Stored data:
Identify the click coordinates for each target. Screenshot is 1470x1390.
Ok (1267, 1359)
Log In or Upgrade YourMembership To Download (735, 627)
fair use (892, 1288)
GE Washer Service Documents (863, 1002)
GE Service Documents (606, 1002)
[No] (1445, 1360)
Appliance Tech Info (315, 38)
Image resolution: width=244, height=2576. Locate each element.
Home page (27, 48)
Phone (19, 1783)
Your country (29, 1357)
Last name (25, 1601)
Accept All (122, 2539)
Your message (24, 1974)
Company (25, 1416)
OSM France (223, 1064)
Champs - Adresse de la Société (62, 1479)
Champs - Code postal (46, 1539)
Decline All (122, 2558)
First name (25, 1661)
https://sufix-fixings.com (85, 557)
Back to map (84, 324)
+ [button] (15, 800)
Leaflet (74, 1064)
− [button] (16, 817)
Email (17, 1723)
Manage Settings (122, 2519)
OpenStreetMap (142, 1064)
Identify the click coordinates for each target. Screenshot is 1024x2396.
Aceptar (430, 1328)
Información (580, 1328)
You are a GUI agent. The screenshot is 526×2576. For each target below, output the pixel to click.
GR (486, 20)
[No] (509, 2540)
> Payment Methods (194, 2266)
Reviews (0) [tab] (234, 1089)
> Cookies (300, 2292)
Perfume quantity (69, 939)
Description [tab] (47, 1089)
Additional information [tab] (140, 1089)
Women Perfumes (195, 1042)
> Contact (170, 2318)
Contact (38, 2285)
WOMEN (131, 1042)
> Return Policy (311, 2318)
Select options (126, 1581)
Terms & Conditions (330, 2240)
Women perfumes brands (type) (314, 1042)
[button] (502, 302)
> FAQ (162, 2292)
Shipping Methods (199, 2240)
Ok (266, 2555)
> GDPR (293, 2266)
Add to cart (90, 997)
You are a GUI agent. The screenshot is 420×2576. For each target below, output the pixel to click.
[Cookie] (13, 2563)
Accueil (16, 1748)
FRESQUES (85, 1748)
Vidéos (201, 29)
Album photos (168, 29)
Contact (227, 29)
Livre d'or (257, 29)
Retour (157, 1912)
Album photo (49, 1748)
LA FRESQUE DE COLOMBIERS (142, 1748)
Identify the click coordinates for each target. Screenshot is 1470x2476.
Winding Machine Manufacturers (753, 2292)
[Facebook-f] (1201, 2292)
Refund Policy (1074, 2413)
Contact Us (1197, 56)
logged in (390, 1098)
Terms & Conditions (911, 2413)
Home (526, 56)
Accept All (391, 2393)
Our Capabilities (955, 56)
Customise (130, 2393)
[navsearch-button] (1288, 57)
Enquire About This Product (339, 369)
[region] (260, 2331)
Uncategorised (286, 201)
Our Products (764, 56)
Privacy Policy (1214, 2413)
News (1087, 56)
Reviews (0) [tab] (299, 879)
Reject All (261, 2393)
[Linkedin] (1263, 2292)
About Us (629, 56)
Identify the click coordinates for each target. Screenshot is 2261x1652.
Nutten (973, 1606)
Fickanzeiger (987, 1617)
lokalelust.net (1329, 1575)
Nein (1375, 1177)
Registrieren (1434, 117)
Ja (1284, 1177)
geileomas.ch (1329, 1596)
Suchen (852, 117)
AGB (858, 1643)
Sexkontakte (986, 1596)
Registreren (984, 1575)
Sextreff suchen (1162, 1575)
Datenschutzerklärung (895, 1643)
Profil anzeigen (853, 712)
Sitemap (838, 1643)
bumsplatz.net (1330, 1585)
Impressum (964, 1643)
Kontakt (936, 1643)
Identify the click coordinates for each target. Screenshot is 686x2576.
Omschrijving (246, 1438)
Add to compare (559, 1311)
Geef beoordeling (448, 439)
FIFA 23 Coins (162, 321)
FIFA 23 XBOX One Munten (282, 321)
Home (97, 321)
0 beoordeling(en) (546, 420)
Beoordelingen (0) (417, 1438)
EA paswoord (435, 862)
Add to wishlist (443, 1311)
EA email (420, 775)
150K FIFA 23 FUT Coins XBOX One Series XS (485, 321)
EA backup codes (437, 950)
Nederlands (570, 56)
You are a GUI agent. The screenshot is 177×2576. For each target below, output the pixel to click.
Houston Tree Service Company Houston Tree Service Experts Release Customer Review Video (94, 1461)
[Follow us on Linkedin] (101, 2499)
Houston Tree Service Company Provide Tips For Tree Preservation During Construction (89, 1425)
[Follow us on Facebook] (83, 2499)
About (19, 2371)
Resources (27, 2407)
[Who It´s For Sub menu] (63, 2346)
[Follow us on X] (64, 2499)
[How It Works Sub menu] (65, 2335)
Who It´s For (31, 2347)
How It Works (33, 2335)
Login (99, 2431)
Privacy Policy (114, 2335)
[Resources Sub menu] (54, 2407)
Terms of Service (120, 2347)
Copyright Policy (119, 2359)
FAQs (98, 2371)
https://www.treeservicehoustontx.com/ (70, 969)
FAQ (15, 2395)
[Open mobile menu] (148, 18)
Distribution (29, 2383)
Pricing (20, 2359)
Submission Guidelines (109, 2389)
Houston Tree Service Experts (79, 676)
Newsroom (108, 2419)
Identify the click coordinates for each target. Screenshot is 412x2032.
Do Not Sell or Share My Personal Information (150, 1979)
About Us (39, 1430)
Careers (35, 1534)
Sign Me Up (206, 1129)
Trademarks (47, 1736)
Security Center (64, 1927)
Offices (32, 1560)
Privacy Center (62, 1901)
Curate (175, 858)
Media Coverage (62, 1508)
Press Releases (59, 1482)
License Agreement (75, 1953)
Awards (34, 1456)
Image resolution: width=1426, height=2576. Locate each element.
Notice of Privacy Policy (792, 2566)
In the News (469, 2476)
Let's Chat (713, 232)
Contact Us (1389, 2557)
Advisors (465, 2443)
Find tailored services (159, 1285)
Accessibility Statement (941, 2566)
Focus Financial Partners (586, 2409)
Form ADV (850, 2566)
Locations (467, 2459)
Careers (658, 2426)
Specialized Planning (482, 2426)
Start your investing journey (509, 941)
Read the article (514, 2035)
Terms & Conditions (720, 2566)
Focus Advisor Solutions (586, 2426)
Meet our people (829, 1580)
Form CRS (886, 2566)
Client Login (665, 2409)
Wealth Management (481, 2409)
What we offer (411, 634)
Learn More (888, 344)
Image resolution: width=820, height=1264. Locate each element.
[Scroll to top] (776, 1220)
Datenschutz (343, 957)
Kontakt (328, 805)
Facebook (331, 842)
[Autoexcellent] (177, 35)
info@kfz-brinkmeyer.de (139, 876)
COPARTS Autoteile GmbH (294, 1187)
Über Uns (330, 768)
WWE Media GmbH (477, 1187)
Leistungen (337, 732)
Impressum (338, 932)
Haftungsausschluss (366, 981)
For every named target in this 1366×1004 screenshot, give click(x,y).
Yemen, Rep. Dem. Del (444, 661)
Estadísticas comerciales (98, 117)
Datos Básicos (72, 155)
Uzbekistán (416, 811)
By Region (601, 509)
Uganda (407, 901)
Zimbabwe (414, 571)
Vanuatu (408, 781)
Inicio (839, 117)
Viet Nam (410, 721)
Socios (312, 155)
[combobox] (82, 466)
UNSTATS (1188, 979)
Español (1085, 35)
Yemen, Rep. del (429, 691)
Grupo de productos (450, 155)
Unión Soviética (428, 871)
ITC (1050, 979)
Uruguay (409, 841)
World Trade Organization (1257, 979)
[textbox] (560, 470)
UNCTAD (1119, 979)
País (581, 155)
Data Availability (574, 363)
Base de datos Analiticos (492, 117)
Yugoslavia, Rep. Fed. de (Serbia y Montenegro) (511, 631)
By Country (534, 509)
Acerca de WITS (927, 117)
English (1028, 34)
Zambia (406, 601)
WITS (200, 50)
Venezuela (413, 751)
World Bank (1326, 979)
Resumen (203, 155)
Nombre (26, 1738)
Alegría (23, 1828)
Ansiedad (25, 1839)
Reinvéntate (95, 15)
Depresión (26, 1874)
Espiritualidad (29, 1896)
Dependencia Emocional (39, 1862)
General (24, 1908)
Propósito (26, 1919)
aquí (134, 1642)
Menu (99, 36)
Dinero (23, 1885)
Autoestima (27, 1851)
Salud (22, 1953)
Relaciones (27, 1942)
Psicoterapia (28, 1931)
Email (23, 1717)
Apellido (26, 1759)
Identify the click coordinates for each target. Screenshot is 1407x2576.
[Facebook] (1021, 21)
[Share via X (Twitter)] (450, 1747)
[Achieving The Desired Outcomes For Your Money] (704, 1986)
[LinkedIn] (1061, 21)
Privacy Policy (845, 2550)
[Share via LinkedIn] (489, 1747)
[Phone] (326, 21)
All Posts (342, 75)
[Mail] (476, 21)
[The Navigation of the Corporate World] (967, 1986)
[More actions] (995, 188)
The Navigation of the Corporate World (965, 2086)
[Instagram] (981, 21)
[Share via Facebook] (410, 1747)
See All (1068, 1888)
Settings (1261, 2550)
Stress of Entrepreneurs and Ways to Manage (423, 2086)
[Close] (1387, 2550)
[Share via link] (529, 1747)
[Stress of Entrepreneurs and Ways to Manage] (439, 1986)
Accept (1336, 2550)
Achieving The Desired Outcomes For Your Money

Exercise prompt: Output exactly the leading lines of the data, up to and including the line marked by "Terms & Conditions (330, 2240)".

Solution to this task:
Identify the click coordinates for each target. Screenshot is 1470x1390.
Ok (1267, 1359)
Log In or Upgrade YourMembership To Download (735, 627)
fair use (892, 1288)
GE Washer Service Documents (863, 1002)
GE Service Documents (606, 1002)
[No] (1445, 1360)
Appliance Tech Info (315, 38)
Image resolution: width=244, height=2576. Locate each element.
Home page (27, 48)
Phone (19, 1783)
Your country (29, 1357)
Last name (25, 1601)
Accept All (122, 2539)
Your message (24, 1974)
Company (25, 1416)
OSM France (223, 1064)
Champs - Adresse de la Société (62, 1479)
Champs - Code postal (46, 1539)
Decline All (122, 2558)
First name (25, 1661)
https://sufix-fixings.com (85, 557)
Back to map (84, 324)
+ [button] (15, 800)
Leaflet (74, 1064)
− [button] (16, 817)
Email (17, 1723)
Manage Settings (122, 2519)
OpenStreetMap (142, 1064)
Identify the click coordinates for each target. Screenshot is 1024x2396.
Aceptar (430, 1328)
Información (580, 1328)
You are a GUI agent. The screenshot is 526×2576. For each target below, output the pixel to click.
GR (486, 20)
[No] (509, 2540)
> Payment Methods (194, 2266)
Reviews (0) [tab] (234, 1089)
> Cookies (300, 2292)
Perfume quantity (69, 939)
Description [tab] (47, 1089)
Additional information [tab] (140, 1089)
Women Perfumes (195, 1042)
> Contact (170, 2318)
Contact (38, 2285)
WOMEN (131, 1042)
> Return Policy (311, 2318)
Select options (126, 1581)
Terms & Conditions (330, 2240)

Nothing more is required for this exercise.